One of the bolder models that Dittrick’s strategic analytics team created tracks blood management , intended to update old processes and help prevent over-utilization of blood transfusions because of increasing concerns with known and unknown risks related to transfusions. With millions of dollars spent on blood transfusions each year, this offers significant potential for increased safety—and cost savings.

“We looked at our historical information and identified situations where too much blood is transfused or blood is transfused too often,” she says. “Working with clinicians, we now take into account hemoglobin levels, diagnosis for the patient, and the severity of the illness. We’re trying to focus on best-practice engagement, and that’s really true of all of our models.”

UnityPoint Health has a task force that supports and improves best practices in blood management that come out of the work. “A lot of the models concern education, as we’re giving clinicians the technical model to support their work, but also generally folded in is adoption of evidence-based pathways,” Dittrick says. “So, in this case, the task force is also incorporating the evidence-based transfusion guidelines for our hospitals to use.”

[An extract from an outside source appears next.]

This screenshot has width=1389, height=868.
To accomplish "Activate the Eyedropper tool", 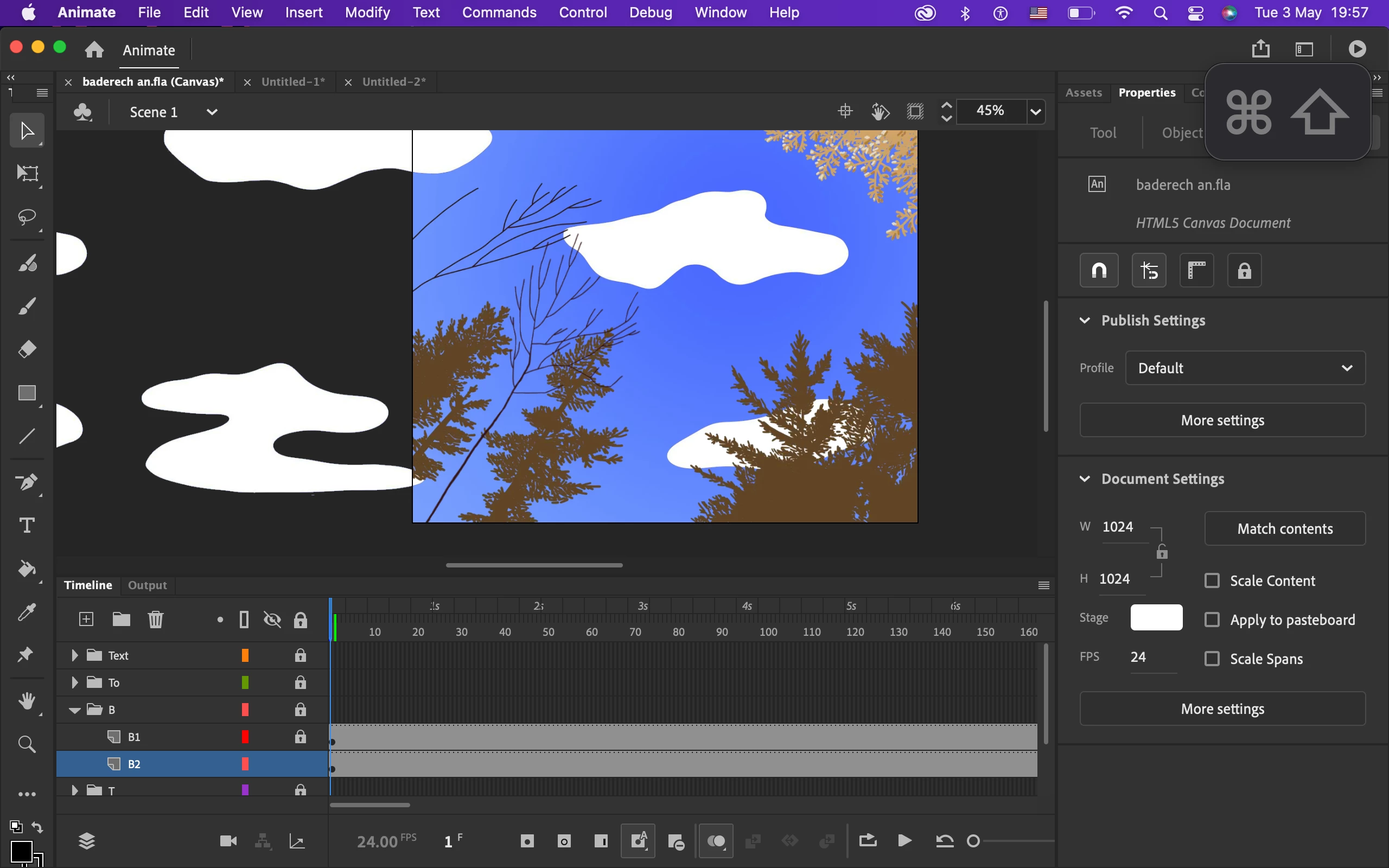I will coord(27,612).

To help standardize clinical pathways, UnityPoint also uses an episode of care model. Examples include knee replacement or back surgery, where the team looks at the care prior, during, and after, then puts it all together in one episode. “Then, we calculate a risk-adjusted expected cost,” Dittrick explains. “That enables us to identify opportunities where the cost is higher than expected, and we can either identify a clinical care pathway or have conversations with physicians about why episodes are higher than what is expected for that care.”

UnityPoint’s no-show model also estimates patient no-show risks to help eliminate wasted time. For this, Dittrick’s team looks at the number of appointments by hour and estimates the probability of a clinic having at least one no-show patient within any given hour. “That allows them to put in place some targeted intervention to address those no-shows by contacting them individually or opening up additional walk-in slots,” she adds.

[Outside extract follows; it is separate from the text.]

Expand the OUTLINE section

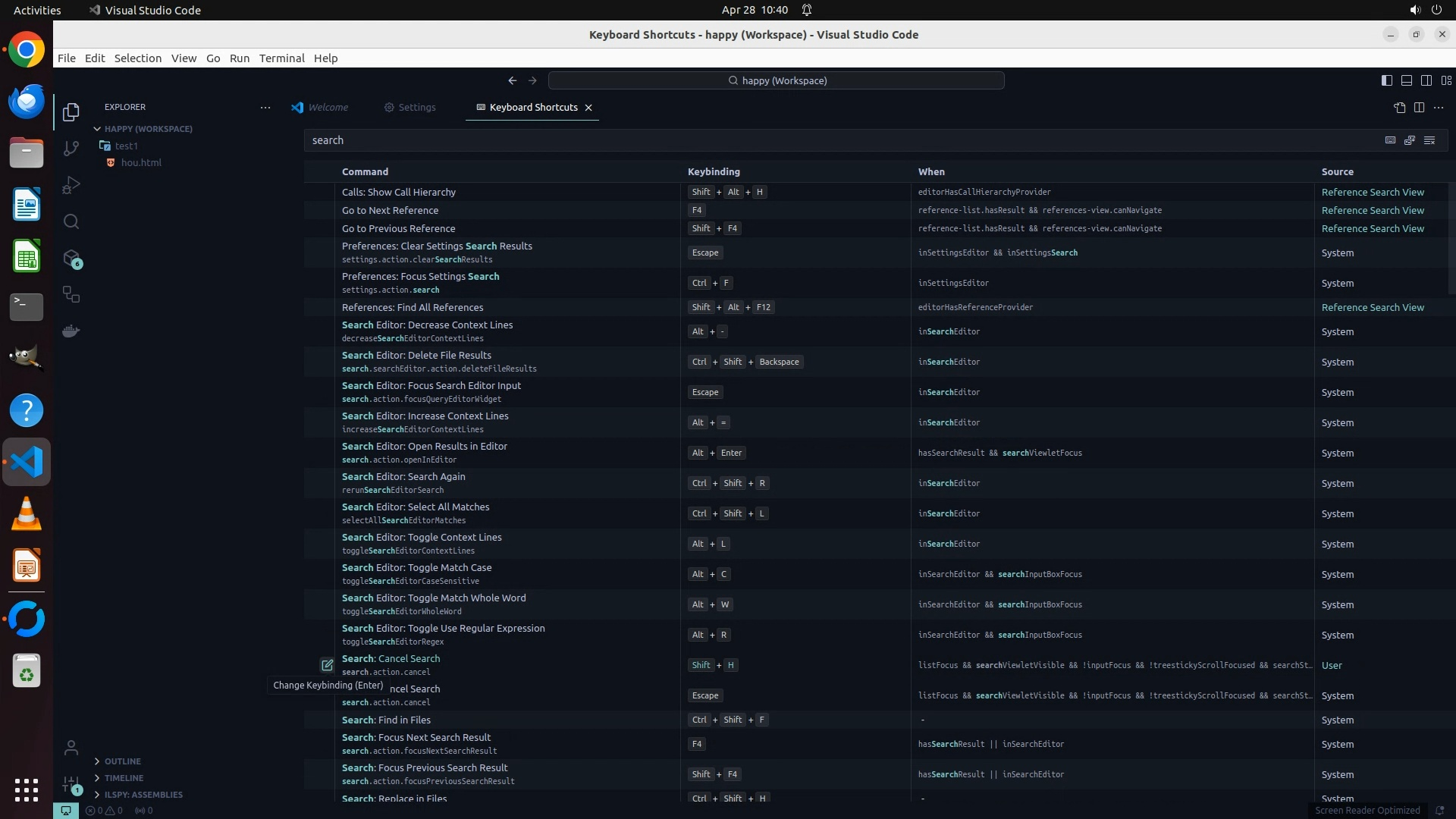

Another important one for system-wide work—“although not as atypical,” Dittrick says—surrounds stratification. “We are stratifying our entire patient population to help meet a patient-care initiative that we call ‘T.H.E. Care Model,’” she says. “We’re looking at providing care across the whole continuum for our patients and making sure our patients have continuity in care and smooth transitions.”

There are a couple of different models for this, including a claims-based model that pulls in more than one hundred predictive variables to ensure high-risk patients in particular are being identified, and that the team is wrapping the appropriate care around them.

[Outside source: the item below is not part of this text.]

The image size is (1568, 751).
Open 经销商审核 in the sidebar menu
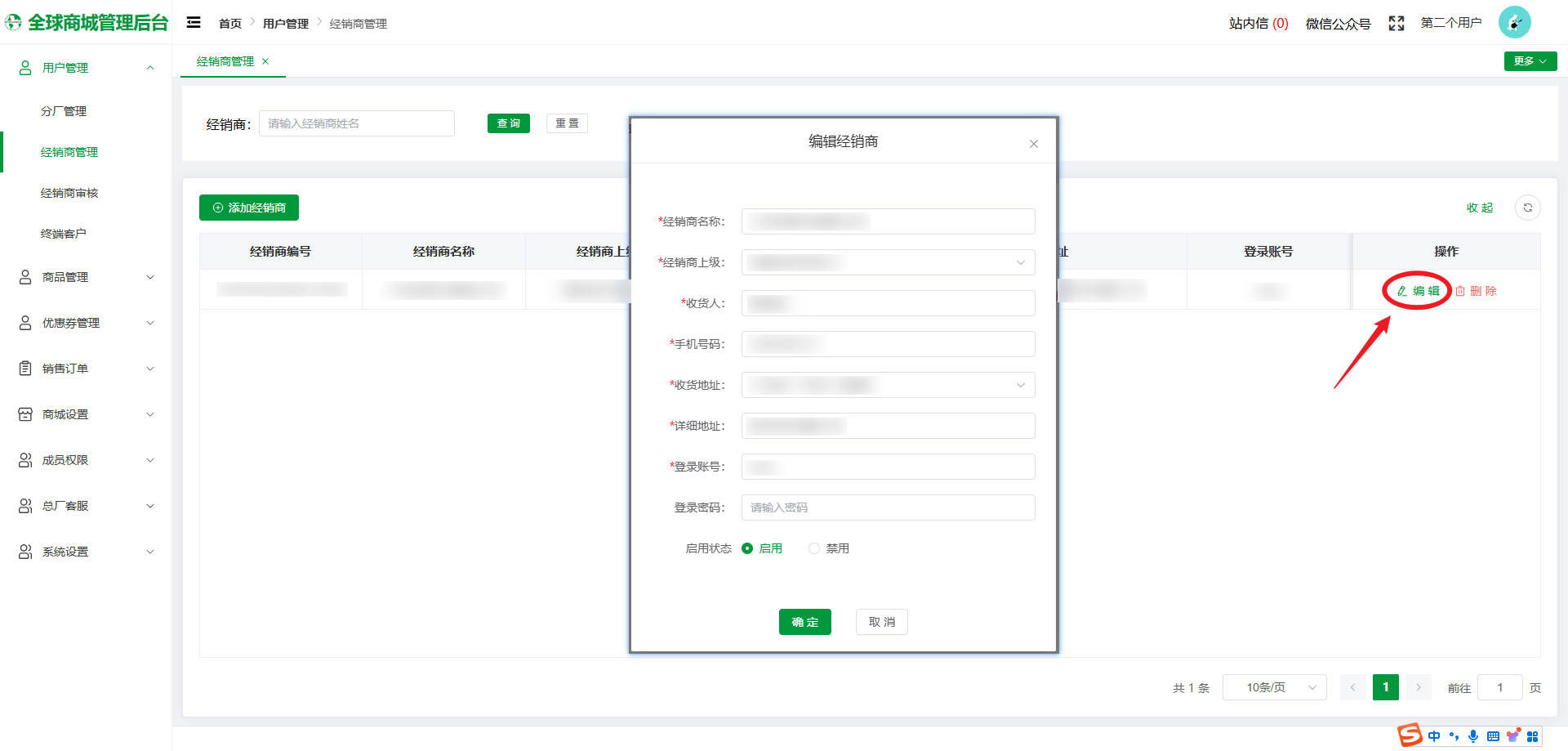[x=68, y=192]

UnityPoint Health supports this modeling work by leveraging a natural language processor to identify the unrecorded diagnosis information in the notes of the EMR. It’s something that Dittrick believes will be of tremendous value to care-management models, risk coding, and stratification.

Through relationships with nearly 300 physician clinics, thirty-three hospitals in metropolitan and rural communities, and home-care services throughout its nine regions, UnityPoint Health provides care throughout Iowa, western Illinois, and southern Wisconsin. Recently, it has moved away from focusing on hospital admissions and more toward caring for patients in primary care outpatient settings. Dittrick understands that this movement is about making sure every patient gets the care they need, where they need it.

“It’s moving away from fee-for-service to value-based care,” says Dittrick, whose credentials include a fellowship of the Society of Actuaries and membership of the American Academy of Actuaries. “Healthcare professionals understand that patients would rather be at home, so they’re ramping up their home-care initiatives. Care settings are going to change, and we really need to maximize being able to provide the right care at the right time in the right setting.”